Jetzt huschte Falcos Blick zu Tonia, die über dem Vertrag gebeugt saß und an ihrer Unterlippe nagte. Ihr Körper war üppig, sie war beileibe kein Magermodel, aber alles war fest, wohlproportioniert und wirkte unglaublich fruchtbar. Sowohl Vinz als auch Falco waren schmaler als sie und sie wussten alle drei, dass ihr das zu schaffen machte, dabei fanden sie ihre Figur unglaublich scharf. Und sie wurden auch nicht müde, ihr das zu sagen. So oft sie es eben hören musste. Und das war ziemlich oft.

Jetzt glänzten ihre blaugrünen Augen fiebrig und ihre Gesichtszüge und die schwarzen Haare stachen so deutlich und klar hervor, als wäre sie die einzige dreidimensionale Person in einer ansonsten zweidimensionalen Welt. Eine Lichtquelle, die strahlte und leuchtete und ihre Umgebung zum Glühen brachte. Eine Welle der Zuneigung überrollte Falco und er küsste sie auf den Mund. Tonia zog sich unwillig zurück und drückte ihn sanft, aber bestimmt von sich weg. Sie war nervös und hatte für derlei Zärtlichkeiten jetzt einfach keinen Kopf. Je mehr sich ihre Unruhe steigerte, desto gelassener wurde Falco. Das war schon immer eine seiner Stärken gewesen, in Situationen, in denen andere den Kopf verloren, einen sachlichen Überblick zu behalten. Er konnte seinen Körper von seinem Geist trennen und jedwede Panik oder Angst unterdrücken, um handlungsfähig zu bleiben. Etwas, das er seiner Erziehung zu verdanken hatte und von klein auf trainieren musste.

„Wie geht es deinem Vater? Verheilt alles gut?" fragte Falco.

„Es geht so. Aber das war ja zu erwarten."

„Und wie verkraftet er es sonst?"

„Ach, ihm geht's gut. Meine Mutter ist diejenige, die durchdreht. Sie ist einfach so wütend auf ihn. Aber du kennst ihn, das macht ihm nicht das Geringste aus."

„Und wie geht es dir?"

Tonia schossen unvermittelt die Tränen in die Augen. Sie schluckte. Sie wollte das jetzt nicht.

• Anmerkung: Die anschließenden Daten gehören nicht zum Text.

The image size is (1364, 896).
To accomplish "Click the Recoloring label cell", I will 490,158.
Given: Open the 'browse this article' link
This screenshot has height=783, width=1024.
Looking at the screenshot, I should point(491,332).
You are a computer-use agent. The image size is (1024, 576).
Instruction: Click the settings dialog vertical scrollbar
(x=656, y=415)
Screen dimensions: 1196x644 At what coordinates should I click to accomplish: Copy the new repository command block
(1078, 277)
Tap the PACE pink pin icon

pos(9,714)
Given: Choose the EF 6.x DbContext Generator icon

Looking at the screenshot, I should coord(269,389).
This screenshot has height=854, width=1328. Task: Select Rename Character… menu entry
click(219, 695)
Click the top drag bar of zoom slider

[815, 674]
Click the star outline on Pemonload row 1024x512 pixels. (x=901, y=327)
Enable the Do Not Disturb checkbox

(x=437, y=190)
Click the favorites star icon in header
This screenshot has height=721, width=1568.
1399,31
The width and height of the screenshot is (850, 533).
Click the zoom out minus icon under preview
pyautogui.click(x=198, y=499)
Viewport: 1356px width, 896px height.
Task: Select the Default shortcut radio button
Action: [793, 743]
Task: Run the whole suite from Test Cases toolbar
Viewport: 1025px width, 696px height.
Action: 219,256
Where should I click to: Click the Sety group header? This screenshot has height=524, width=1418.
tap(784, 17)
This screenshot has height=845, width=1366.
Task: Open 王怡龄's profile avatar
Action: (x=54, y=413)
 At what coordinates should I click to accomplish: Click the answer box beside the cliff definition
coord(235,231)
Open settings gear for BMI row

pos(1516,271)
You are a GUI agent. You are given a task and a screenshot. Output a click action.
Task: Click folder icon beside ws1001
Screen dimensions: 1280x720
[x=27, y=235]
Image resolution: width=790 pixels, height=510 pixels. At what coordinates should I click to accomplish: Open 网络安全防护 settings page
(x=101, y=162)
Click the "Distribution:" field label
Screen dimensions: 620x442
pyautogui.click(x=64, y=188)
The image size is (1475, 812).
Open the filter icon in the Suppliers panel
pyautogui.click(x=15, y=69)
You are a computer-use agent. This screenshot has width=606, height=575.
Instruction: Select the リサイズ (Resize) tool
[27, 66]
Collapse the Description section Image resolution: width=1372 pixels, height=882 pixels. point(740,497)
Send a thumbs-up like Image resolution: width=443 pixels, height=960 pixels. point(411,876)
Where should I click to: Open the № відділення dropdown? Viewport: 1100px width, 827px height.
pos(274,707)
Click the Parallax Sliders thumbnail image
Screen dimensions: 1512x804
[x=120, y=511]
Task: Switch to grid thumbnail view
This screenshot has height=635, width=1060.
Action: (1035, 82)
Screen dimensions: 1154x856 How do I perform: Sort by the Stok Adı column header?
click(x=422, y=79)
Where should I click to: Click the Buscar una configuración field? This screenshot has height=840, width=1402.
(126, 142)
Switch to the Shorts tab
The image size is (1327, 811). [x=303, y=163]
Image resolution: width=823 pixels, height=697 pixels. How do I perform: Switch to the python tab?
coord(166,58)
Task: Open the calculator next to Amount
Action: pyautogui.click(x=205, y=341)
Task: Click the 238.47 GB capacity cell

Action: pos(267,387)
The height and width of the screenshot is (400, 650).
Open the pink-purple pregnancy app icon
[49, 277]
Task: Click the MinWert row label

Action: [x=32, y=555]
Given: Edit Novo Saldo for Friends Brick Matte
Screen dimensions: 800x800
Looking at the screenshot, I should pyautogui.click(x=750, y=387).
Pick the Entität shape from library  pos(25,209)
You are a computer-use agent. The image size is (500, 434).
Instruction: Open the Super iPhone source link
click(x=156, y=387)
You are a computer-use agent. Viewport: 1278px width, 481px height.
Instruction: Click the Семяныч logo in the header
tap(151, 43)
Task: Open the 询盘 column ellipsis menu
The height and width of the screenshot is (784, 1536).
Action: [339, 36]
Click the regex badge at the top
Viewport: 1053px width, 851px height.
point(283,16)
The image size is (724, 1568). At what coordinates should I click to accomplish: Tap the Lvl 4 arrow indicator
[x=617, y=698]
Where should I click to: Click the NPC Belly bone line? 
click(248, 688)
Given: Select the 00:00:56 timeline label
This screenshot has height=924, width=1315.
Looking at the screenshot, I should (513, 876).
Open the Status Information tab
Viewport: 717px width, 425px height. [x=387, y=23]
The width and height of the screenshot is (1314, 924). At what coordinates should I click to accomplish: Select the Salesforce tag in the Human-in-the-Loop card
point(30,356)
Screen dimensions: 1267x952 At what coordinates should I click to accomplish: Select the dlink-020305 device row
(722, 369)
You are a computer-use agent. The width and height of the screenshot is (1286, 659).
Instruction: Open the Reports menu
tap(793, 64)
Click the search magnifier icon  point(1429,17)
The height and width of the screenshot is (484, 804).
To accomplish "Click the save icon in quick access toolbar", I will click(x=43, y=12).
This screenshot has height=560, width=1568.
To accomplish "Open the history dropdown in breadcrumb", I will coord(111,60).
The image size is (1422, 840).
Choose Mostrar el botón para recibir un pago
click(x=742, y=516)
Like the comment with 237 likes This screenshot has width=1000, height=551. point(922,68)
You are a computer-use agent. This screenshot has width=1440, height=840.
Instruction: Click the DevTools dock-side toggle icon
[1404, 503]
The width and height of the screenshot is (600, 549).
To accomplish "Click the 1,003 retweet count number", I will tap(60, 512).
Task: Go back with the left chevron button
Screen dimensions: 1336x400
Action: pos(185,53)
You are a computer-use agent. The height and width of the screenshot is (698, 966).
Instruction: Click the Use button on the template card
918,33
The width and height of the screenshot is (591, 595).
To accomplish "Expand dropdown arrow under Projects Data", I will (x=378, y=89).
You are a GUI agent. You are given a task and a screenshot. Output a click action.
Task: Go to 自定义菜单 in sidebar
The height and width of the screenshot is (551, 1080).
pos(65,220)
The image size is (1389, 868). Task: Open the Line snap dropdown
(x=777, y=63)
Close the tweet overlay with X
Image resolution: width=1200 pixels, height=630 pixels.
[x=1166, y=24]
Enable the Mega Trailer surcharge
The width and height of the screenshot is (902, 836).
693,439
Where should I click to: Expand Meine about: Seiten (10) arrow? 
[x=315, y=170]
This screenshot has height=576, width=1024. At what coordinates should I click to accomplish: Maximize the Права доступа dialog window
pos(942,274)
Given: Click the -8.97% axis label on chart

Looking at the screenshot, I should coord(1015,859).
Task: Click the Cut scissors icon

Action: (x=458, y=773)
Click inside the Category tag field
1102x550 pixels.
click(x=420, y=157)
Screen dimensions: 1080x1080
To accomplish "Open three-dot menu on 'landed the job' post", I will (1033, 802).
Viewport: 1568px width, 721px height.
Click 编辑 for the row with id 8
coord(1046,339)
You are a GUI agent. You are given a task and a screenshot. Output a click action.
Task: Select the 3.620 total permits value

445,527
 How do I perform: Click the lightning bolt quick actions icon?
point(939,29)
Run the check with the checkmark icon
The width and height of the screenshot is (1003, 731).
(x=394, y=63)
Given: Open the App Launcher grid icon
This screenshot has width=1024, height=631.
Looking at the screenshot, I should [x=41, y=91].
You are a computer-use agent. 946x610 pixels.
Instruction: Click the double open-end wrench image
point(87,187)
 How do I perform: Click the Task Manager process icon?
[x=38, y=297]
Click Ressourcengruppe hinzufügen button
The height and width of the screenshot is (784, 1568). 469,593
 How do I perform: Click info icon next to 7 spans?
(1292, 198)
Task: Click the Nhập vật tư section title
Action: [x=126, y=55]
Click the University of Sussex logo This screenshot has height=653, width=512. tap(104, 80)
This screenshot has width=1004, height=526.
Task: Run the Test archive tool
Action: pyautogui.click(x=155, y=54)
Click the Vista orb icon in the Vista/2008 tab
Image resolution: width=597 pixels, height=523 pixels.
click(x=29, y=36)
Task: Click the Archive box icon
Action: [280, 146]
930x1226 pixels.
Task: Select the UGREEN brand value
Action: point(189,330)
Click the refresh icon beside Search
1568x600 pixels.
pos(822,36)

„Solange ich seine Hand nicht sehe, komme ich klar", sagte sie mit fester Stimme, lächelte und vertiefte sich wieder in den Vertrag.

Falco betrachtete sie eine Weile stumm, doch sie sah nicht mehr auf. Er verstand sie.

„He, wie oft willst du den Vertrag noch lesen? Zumal du sowieso nicht beurteilen kannst, ob er wasserdicht ist, oder nicht?!" fragte Falco mit neckendem Tonfall, um ihr entgegenzukommen.

Tonia fuhr sich mit der Hand durchs Haar.

„Ich weiß, ich weiß. Ich hab nur das Gefühl, irgendwas tun zu müssen. Immer wieder kommt mir der Gedanke, dass wir etwas vergessen oder übersehen haben. Etwas Wichtiges. Aber mir fällt einfach nicht ein, was es sein könnte."

„Antonia, entspann dich! Wir haben alles vorbereitet, sind mehr als bereit und wenn endlich unsere und Helens Unterschriften auf dem Vertrag prangen, dann steht einer rosigen Zukunft nichts mehr im Wege. Das einzige, was du dich jetzt noch fragen solltest, ist, ob du auch genug Champagner auf Eis gelegt hast."

„Sekt. Ich hab nur Sekt, aber der ist absolut..."

Falco unterbrach sie.

„Was auch immer du kalt gestellt hast, es wird ohne Zweifel der Hammer sein. Hauptsache wir können uns noch mal ordentlich die Kante geben, bevor der ganze Wahnsinn losgeht."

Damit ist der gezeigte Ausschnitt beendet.